>>>>>

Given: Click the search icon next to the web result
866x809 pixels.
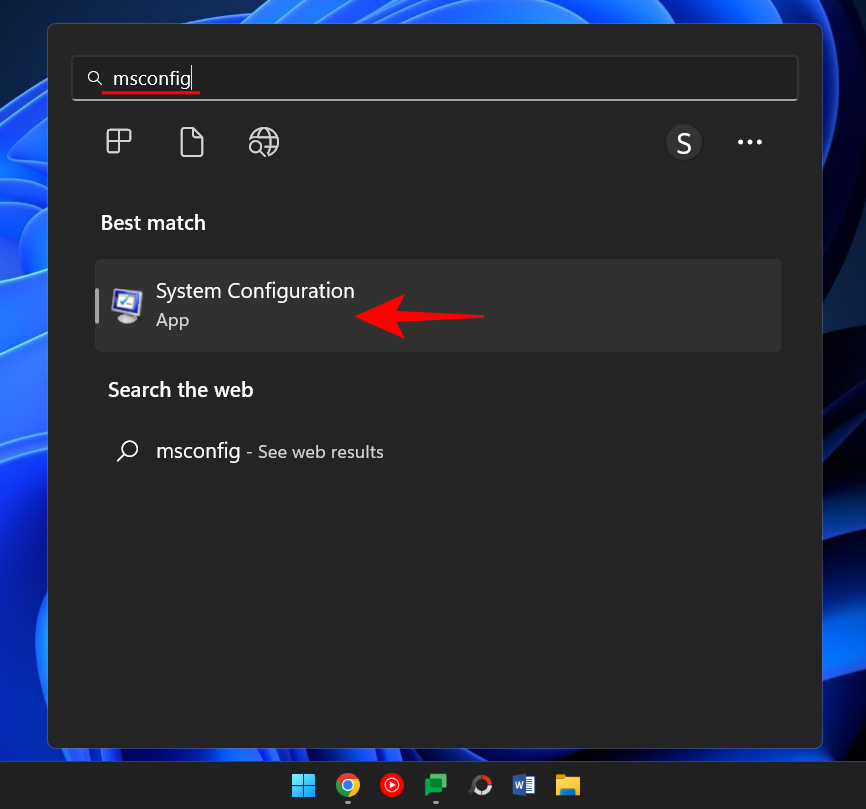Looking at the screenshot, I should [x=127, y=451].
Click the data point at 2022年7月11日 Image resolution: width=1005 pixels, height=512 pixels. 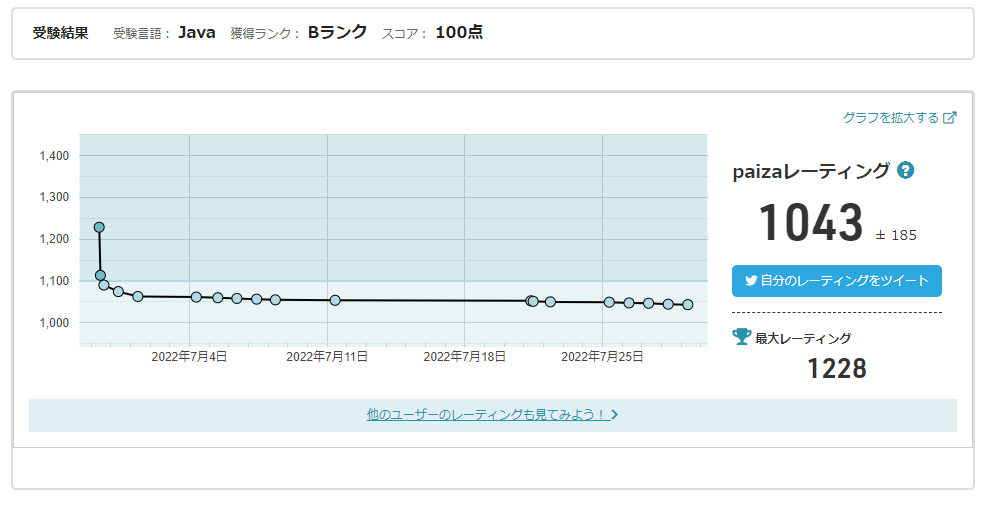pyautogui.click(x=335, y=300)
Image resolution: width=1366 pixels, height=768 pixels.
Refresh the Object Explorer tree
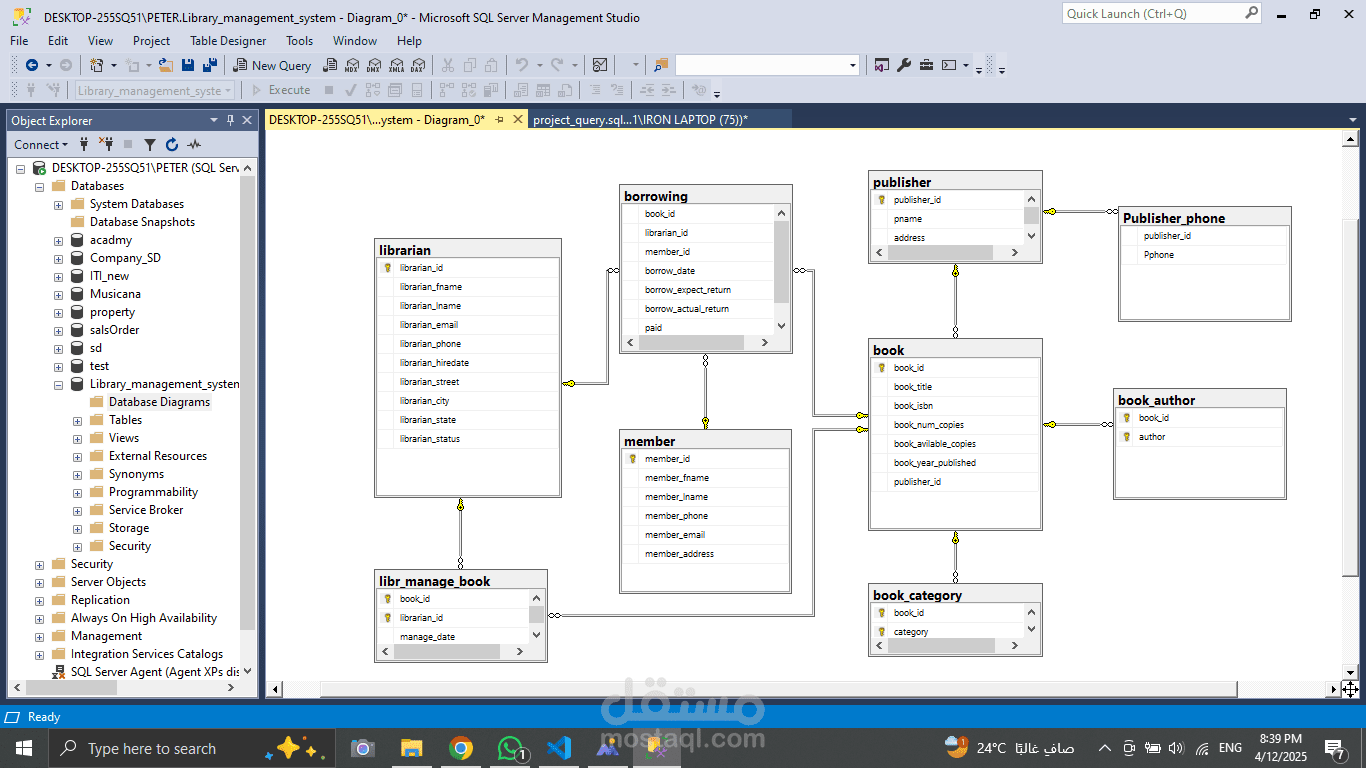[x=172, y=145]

<<<<<

◆ **Your task**:
With the pictures excluded, the line containing "Image resolution: width=1366" and every line after it through the end of the data above are to be transcribed exactly, and nothing more.

◆ **Solution below**:
Image resolution: width=1366 pixels, height=768 pixels.
Refresh the Object Explorer tree
[x=172, y=145]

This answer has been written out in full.